GSA Connects 2021 in Portland, Oregon

Paper No. 239-5
Presentation Time: 2:55 PM


JUNIUM, Christopher, Department of Earth Sciences, Syracuse University, 204 Heroy Geology Laboratory, Syracuse, NY 13244, COHEN, Phoebe, Department of Geosciences, Williams College, Williamstown, MA 01267, PORTER, Susannah, Department of Earth Science, University of California, Santa Babara, Santa Barbara, CA 93106 and AGIC, Heda, University of California Santa Barbara Dept Earth Science, 1006 Webb Hall, Santa Barbara, CA 93106-0001

The legacy of Andrew Knoll and his many students and collaborators rests largely in their unique insights about the Proterozoic, particularly toward the microfossil record as well as the dynamics of the deep time carbon cycle. Here we combine these two areas through the analysis of single organic walled microfossils for their carbon isotopic composition using nano-EA-IRMS. Resolving questions about the ecology of organic walled microfossils (OWM) in the Proterozoic and Paleozoic has largely relied on taxonomy of the fossils themselves coupled with the geochemistry of the host sediments. However, direct geochemical analyses of OWM are increasingly common and will sharpen our understanding of OWM-producing organisms, the conditions under which they evolved, and controversies regarding the carbon cycle to which they contributed.

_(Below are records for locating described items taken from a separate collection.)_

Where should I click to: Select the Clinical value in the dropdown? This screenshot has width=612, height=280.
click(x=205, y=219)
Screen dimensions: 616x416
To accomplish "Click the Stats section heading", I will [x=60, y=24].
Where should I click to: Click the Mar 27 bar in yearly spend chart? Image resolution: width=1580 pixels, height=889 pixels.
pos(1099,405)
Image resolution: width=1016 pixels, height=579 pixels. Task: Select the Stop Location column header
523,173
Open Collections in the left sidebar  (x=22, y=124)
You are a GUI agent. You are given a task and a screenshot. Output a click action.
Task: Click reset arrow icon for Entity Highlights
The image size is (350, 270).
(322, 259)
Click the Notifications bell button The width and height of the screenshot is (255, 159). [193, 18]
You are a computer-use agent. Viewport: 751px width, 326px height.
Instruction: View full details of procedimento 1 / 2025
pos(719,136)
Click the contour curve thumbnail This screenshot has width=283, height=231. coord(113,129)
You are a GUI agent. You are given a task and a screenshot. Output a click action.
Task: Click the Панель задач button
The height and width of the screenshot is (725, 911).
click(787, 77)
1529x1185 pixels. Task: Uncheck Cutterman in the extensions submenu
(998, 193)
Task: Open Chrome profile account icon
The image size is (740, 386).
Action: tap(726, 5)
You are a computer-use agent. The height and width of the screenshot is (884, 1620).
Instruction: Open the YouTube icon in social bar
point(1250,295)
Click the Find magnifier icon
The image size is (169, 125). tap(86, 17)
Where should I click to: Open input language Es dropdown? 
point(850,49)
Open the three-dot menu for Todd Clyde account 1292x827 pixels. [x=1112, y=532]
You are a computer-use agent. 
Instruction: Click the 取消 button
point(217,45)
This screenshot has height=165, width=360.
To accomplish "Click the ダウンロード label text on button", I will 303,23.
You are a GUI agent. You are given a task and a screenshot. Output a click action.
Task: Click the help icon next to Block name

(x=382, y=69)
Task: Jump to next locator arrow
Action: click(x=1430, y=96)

Our work thus far has focused on analyses of well-preserved microfossils from late Devonian of NY, the Tonian Chuar Group and the Mesoproterozoic Velkerri Formation. In general, OWM δ13C analyses of a single taxon from one sample have a broad δ13C range, in some cases more than 15‰, which underscores the environmental and C-cycle variability contained within the ~kiloyears preserved in one sample compared to the days reflected in the lifetime of one single OWM. In samples where OWM diversity allows for analysis of multiple taxa we observe δ13C differences between OWM types, suggesting ecological differences. In the Late Devonian rocks and the Roper Group average OWM δ13C is higher than bulk rock δ13C by 2 to 10‰, regardless of species. The 13C-enrichment of OWM may be the result of biosynthetic processes (fossil size, wall composition or carbon concentration mechanisms) or related to a shallower water habitat and utilization of 13C-enriched carbon substrates. However, the Chuar Group provides an alternative perspective; the OWM are almost exclusively 13C-depleted relative to bulk rock δ13C, that can be as high as -14‰. In the case of the Chuar Group the origins of the disparities between the bulk rock and OWM δ13C values may be the result of unique OWM ecologies, 13C-enriched detrital OM or processes yet to be revealed. While still in its initial stages, this work has revealed new insights about OWM and their ecosystems, and perhaps more importantly, it is breaking organic carbon into its physically resolvable components to determine where the bulk rock δ13Corg signal resides, and what it means. Thus, this approach has wide utility in addressing other long-standing questions regarding carbon cycle dynamics in deep time.